In the aftermath of World War II, black Utahns, like African Americans in
other parts of the nation, began to focus their attention on issues of racial
injustice on both the community and the national levels. An NAACP branch
was established in Ogden in 1943. The Salt Lake NAACP branch was reinvigorated
and both branches actively supported the quest for civil rights. Non-violent
demonstrations were held in support of the national civil rights agenda
as well as in hopes of influencing the Utah Legislature to pass open housing
legislation. In July 1974 the Salt Lake Chapter of the NAACP filed a suit
on behalf of two black Boy Scouts who were denied leadership posts in a
troop sponsored by the LDS Church. The position of senior patrol leader
was linked with the church priesthood and since blacks could not hold the
priesthood they could not aspire to the senior patrol leadership position.
The suit was dismissed in November 1974 when the LDS Church agreed to open
all positions in church-sponsored scout troops to all boys "without
regard to race or ethnic background."
The racial climate in Utah gradually improved during the 1960s and 1970s.

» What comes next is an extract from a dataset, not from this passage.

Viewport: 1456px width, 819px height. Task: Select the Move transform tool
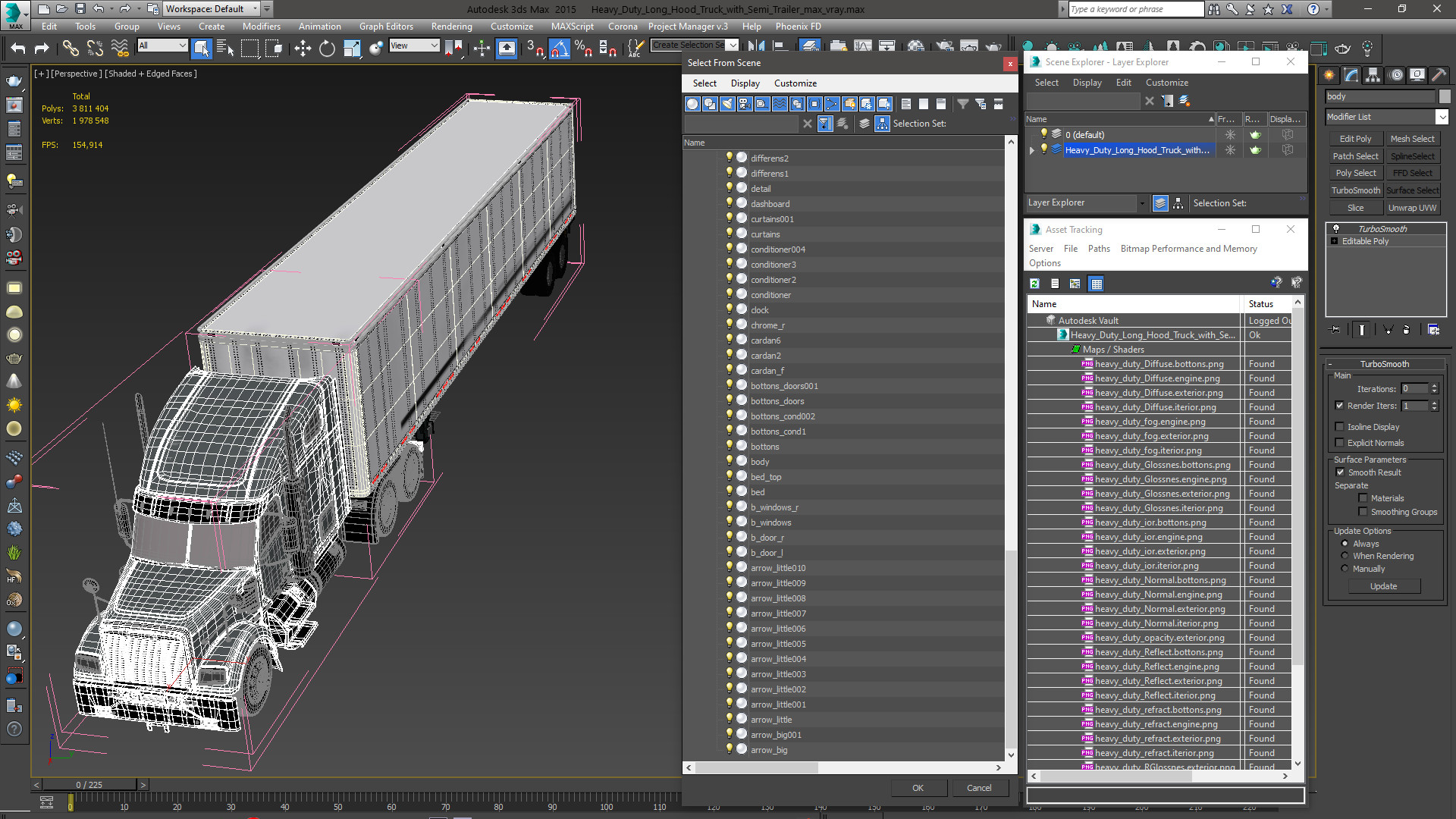point(303,49)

The United States Supreme Court decision overturning prohibitions against
interracial marriages and the federal government's passage of the 1964 Civil
Rights Act eliminated some of the more overt forms of discrimination. The
Utah legislature, however, has not historically taken a proactive role in
the quest for social justice.
Governor Calvin Rampton appointed Donald Cope in 1972 to serve as the state's
first black ombudsman. One year later, Governor Rampton issued an executive
order creating the Governor's Advisory Council on Black Affairs. A modified
version of this council continues to exist.

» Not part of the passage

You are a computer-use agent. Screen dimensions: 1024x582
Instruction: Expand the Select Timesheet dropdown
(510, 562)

On 8 June 1978 the First Presidency of the Church of Jesus Christ of Latter-day
Saints issued a letter announcing that the priesthood was open to "all
worthy male members of the Church...without regard to race or color."

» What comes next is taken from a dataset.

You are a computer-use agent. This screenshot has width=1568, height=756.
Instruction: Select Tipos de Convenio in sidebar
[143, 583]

This announcement had an immediate impact upon the status of blacks in the
LDS Church, and it possibly portends well for the future status of all African
Americans residing in the state of Utah.
Professional basketball franchises have been a positive influence in improving
the racial climate in Utah. The American Basketball Association's Los Angeles
Stars moved to Salt Lake City in 1970. They changed their name to the Utah
Stars, and some of their black players were popular not only because of
their athletic ability but also for their individual contributions to the
community. In 1979, the National Basketball Association's New Orleans Jazz
relocated to Utah and became the Utah Jazz. The popularity of the NBA coupled
with the organization's public relations efforts involving players and the
team's winning record has elevated some Jazz players to a celebrity status
in the community. The players are looked upon as role models on and off
the court by all segments of the population.
In 1976, the Reverend Robert Harris, a Democrat from Ogden, became the first
African American elected to the Utah State Legislature. Terry Williams,
a Democrat from Salt Lake City, was elected to the Utah House of Representatives
in 1980, and served from 1981 to 1982. Williams was the first African American
to serve in the Utah Senate, representing Senate District One from 1983
to 1986. Governor Scott Matheson appointed Judge Tyrone Medley to the Third
Circuit Court in 1984. The Utah legislature reluctantly voted in 1986 to
make the federal holiday observing Martin Luther King, Jr.'s birthday a
state holiday. The state holiday is named Martin Luther King/Human Rights
Day. The favorable vote was influenced by external considerations as well
as broad-based support from a cross-section of the Utah populace.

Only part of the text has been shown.